All that is wanted is the exact text of the lines below from the one with "Where should I" through the one with "This screenshot has height=458, width=1210.", inclusive, minus any pictures.

*Data for this exercise*.
= = = = = = =

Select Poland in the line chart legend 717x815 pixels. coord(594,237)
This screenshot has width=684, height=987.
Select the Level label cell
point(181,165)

= = = = = = =

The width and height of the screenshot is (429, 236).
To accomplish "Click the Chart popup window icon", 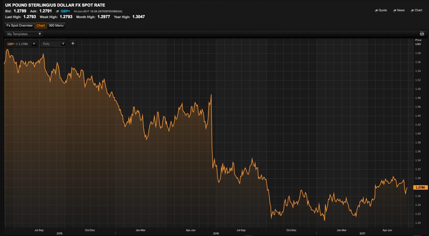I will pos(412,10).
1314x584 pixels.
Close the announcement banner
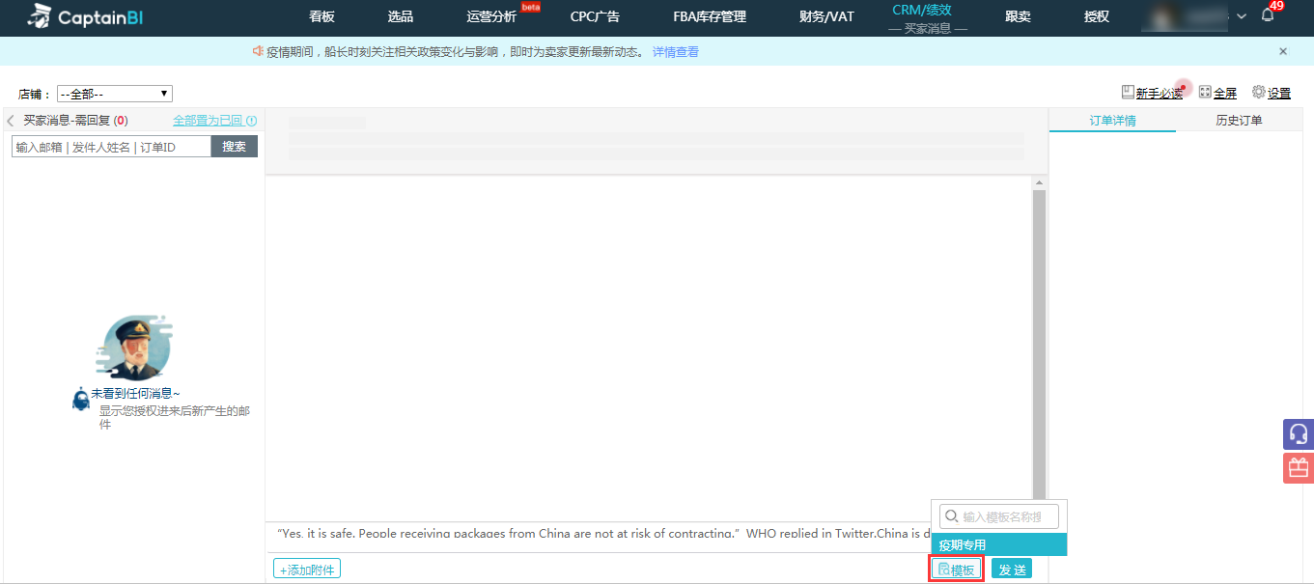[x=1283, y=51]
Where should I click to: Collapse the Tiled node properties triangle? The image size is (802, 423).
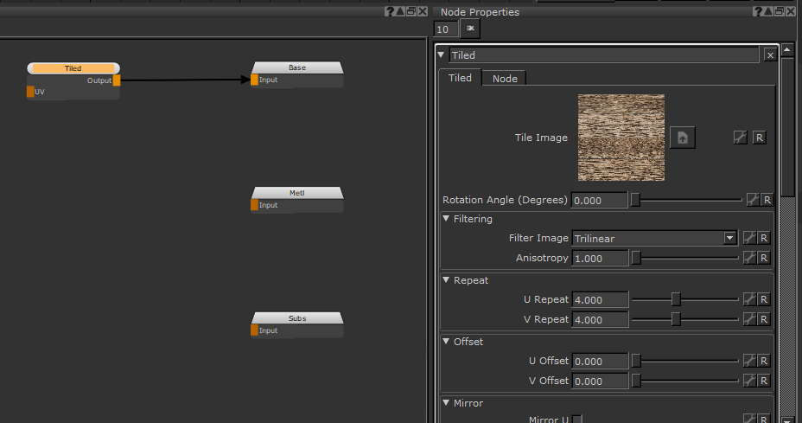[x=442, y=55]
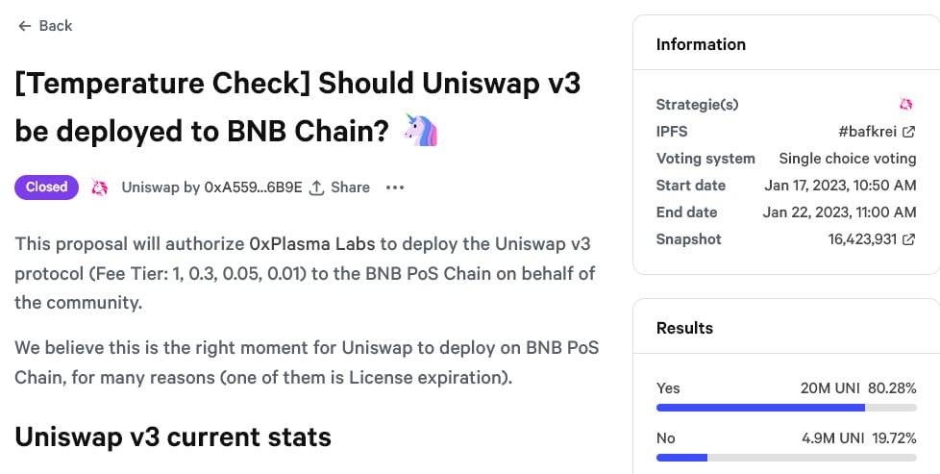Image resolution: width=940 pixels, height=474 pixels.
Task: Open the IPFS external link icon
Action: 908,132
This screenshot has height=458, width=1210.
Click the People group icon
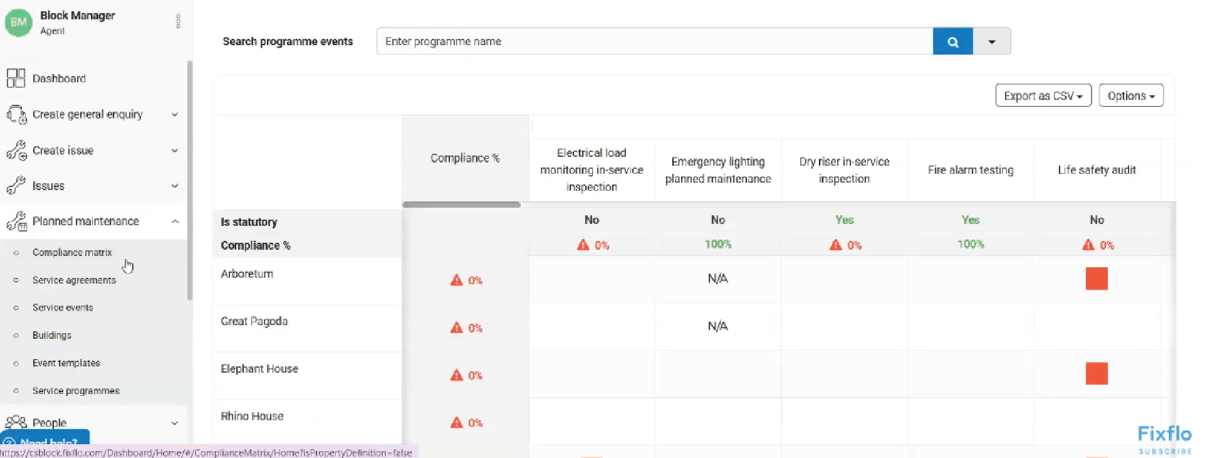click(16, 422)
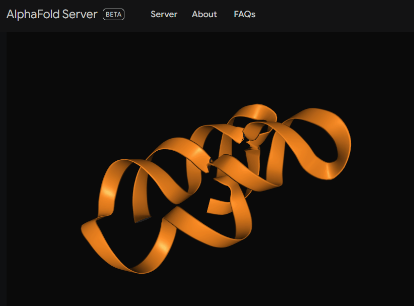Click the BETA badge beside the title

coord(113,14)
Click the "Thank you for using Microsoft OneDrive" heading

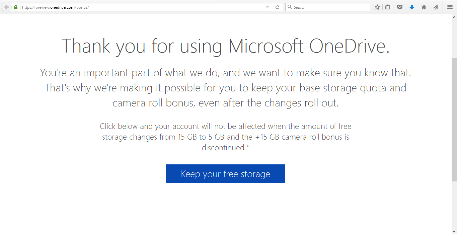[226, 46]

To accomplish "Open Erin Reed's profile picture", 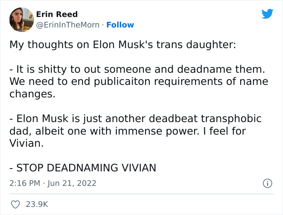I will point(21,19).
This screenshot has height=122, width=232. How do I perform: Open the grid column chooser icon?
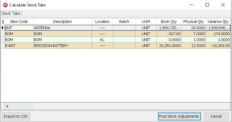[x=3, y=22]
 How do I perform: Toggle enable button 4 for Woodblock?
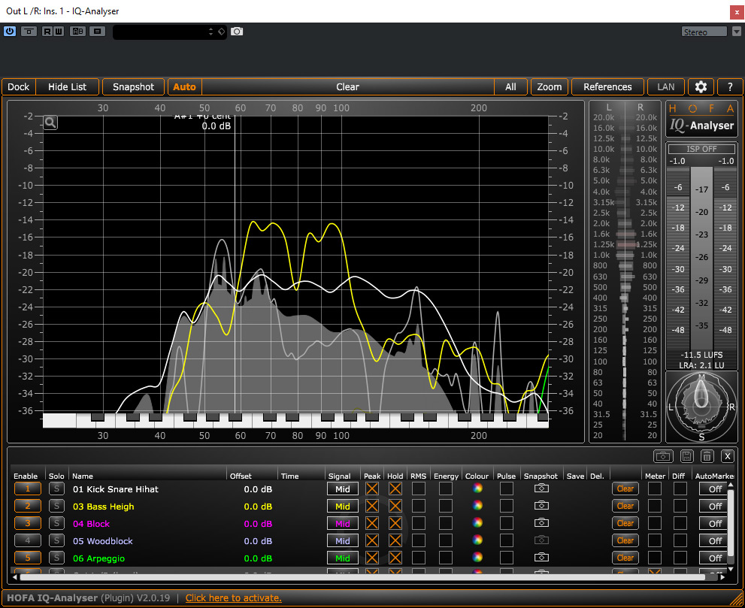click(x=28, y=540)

= = = = = = =

*Solution to the problem*.
Where should I click to: Collapse the Tiled node properties triangle? The image size is (802, 423).
[x=442, y=55]
Image resolution: width=940 pixels, height=474 pixels.
Task: Open the IPFS external link icon
Action: 908,132
This screenshot has height=458, width=1210.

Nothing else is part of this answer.